Początek jest zgrabnie napisany, język jest barwny, czyta się dobrze, ale co z tego, jeśli pisarz lawiruje wciąż wokół tych samych schematów? Autor jest bardzo dobrym obserwatorem swoich czasów i treść znakomicie dostosowuje do rozterek, lęków i kontrowersji XXI wieku. Poza tym, jak zwykle odwalił kawał dobrej roboty jeśli chodzi o robienie researchu przed rozpoczęciem pracy. Opisy Barcelony i Sagrada Familia są po prostu piękne, drobiazgowe, barwne i soczyste. Niestety te świecidełka zostają utopione w nudzie. Czytając, miałam nieraz wrażenie, że coś się w Brownie trzepocze, że próbuje czymś czytelnika zaskoczyć, powtórzyć suspens z Da Vinci Code. Gdy wszystkie wątki zostały rozwiązane, tajemnica wyjaśniona, treść nie wbiła mnie w fotel, nie spowodowała przyspieszonego bicia serca. A co poczułam? Ulgę. Ulżyło mi, że Brown nie pogrążył się bardziej.

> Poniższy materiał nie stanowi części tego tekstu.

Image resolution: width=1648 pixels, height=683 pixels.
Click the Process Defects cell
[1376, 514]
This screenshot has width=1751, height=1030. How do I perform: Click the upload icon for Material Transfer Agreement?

Podsumowując, Początek to odgrzewany kotlet, nudny i do bólu schematyczny. Zdecydowanie nie warto marnować na niego pieniędzy. Wystarczy, jeśli zapoznacie się z treścią choćby przez wypożyczenie książki z biblioteki, gdyż po zakończeniu lektury zupełnie nie będziecie mieli ochoty do niej wracać.